--- Begin SOURCE DOCUMENT ---

By Kevin M. Sibbernsen with Jackson Lewis P.C.
On March 22, 2023, National Labor Relations Board (NLRB or Board) General Counsel Jennifer A. Abruzzo issued a memorandum to all NLRB Field Offices on the implications of the Board’s February 21, 2023, decision in McLaren Macomb, 372 NLRB No. 58 (2023).
In McLaren Macomb, the Board found an employer violated the National Labor Relations Act (NLRA) by offering severance agreements to furloughed employees containing overbroad non-disparagement and confidentiality provisions, which interfered with employee rights under Section 7 of the NLRA. Among others, Section 7 grants employees the right to engage in “concerted activities for the purpose of … mutual aid or protection ….” the Board ruled the non-disparagement provision infringed on employee rights under Section 7 to criticize the employer’s workplace policies. The Board also ruled the confidentiality provision interfered with Section 7 rights because it prevented employees from discussing the severance agreement (including its unlawful non-disparagement provision) with others, including the NLRB, coworkers, and the employee’s current or future union.
The Board’s decision created some confusion over the enforceability and lawfulness of severance agreements and other employment-related agreements.

--- End SOURCE DOCUMENT ---
--- Begin SUPPLIED DATA ---

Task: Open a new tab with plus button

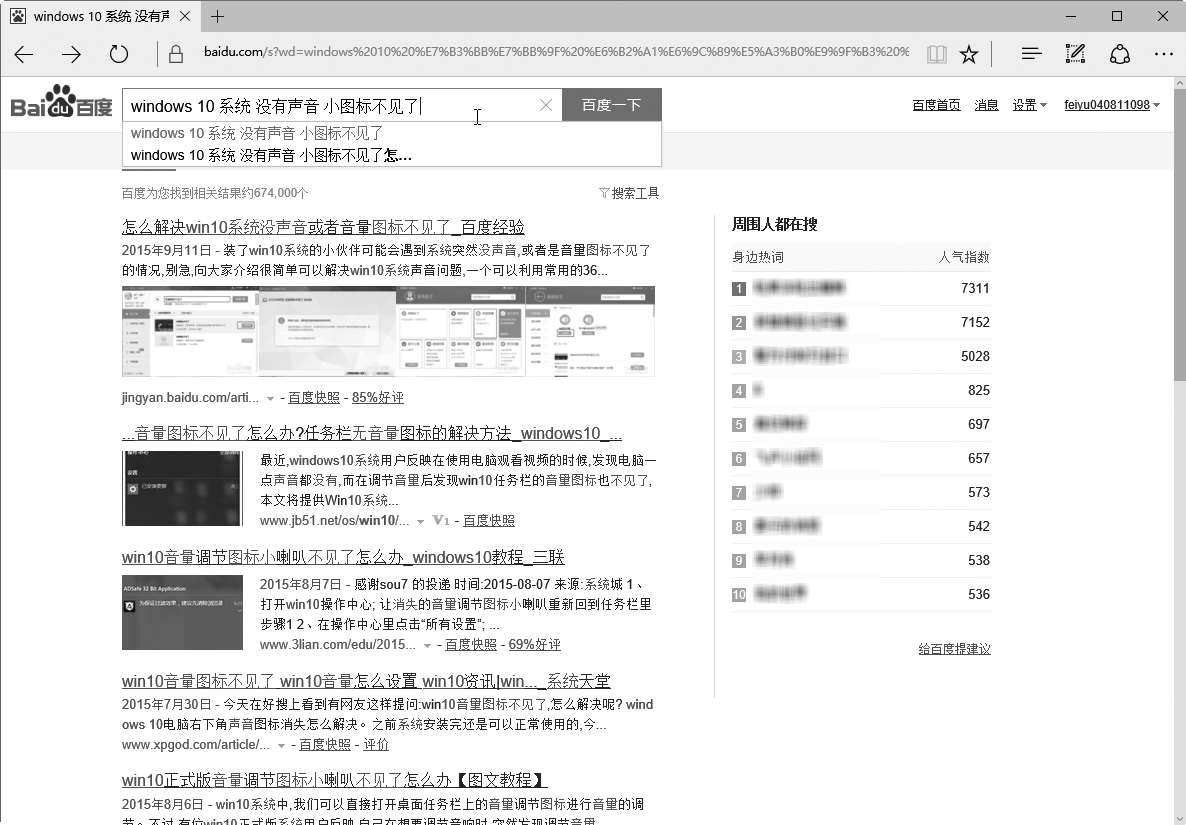Action: click(x=217, y=16)
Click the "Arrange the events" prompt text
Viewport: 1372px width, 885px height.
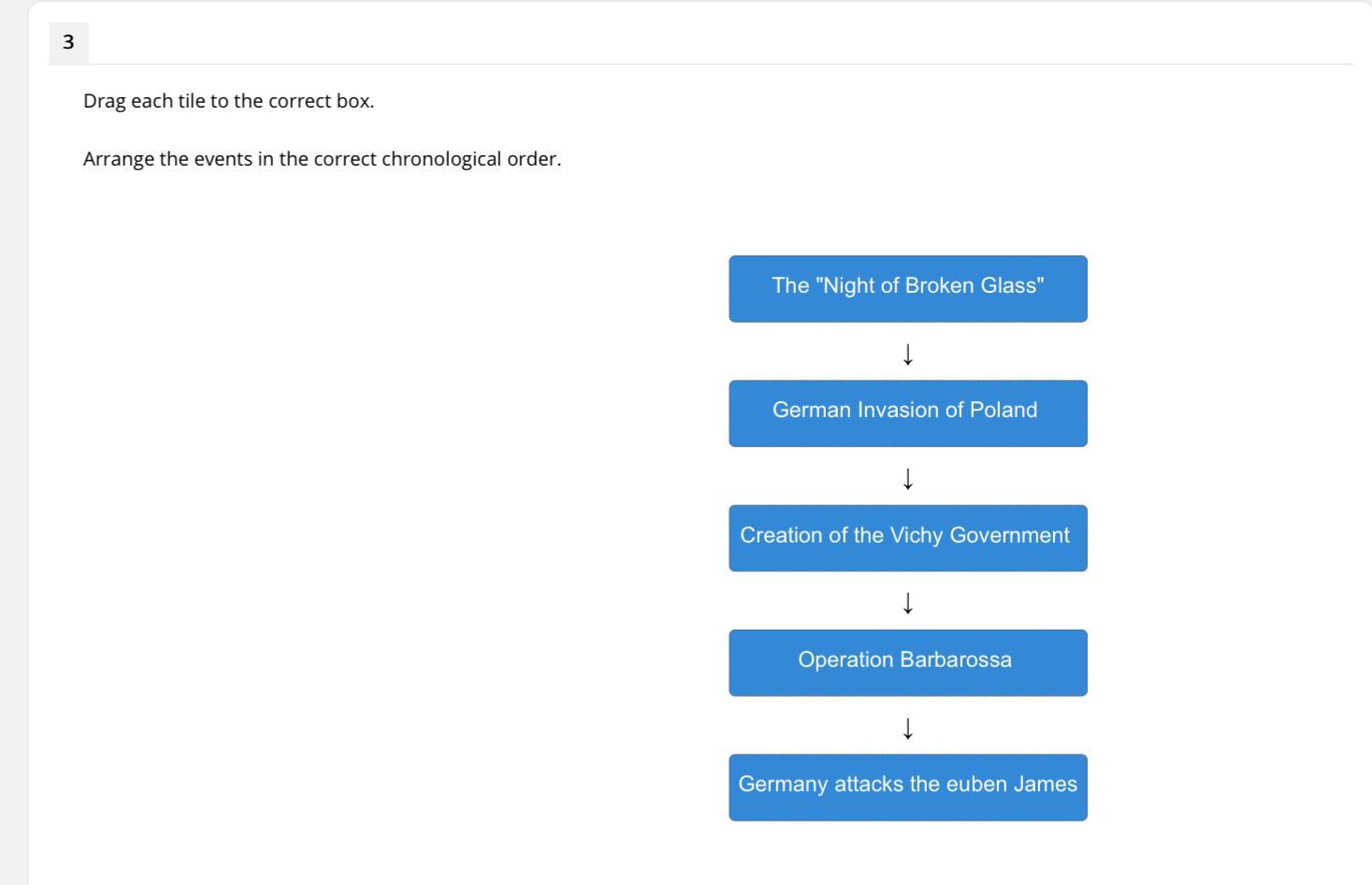[322, 159]
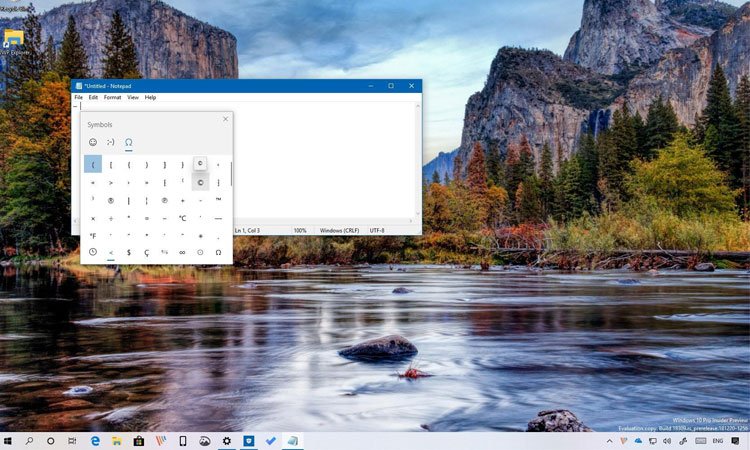Select the dollar sign currency category
750x450 pixels.
coord(128,253)
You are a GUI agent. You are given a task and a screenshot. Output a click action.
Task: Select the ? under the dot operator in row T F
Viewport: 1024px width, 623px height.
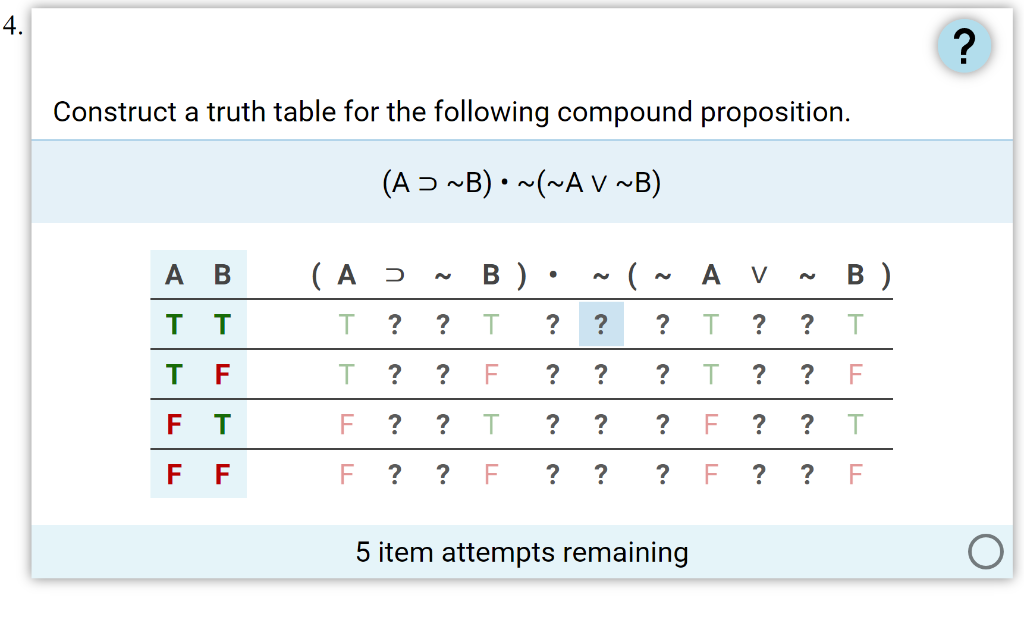click(553, 374)
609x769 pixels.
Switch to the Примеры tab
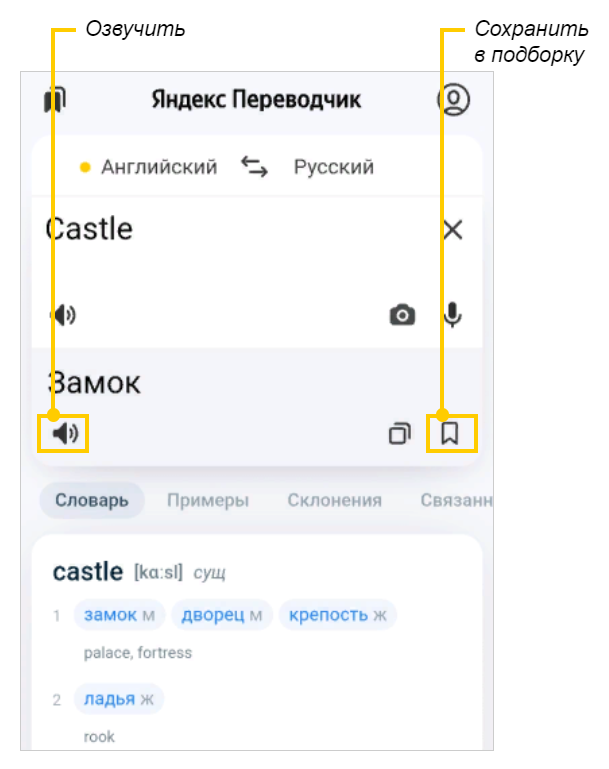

--- End SUPPLIED DATA ---

- [EXERCISE]: Transcribe the stretch from "On March 22, 2023, National" through "No. 58 (2023)." in the article on the McLaren Macomb ruling, word for word.

- [TASK SOLUTION]:
On March 22, 2023, National Labor Relations Board (NLRB or Board) General Counsel Jennifer A. Abruzzo issued a memorandum to all NLRB Field Offices on the implications of the Board’s February 21, 2023, decision in McLaren Macomb, 372 NLRB No. 58 (2023).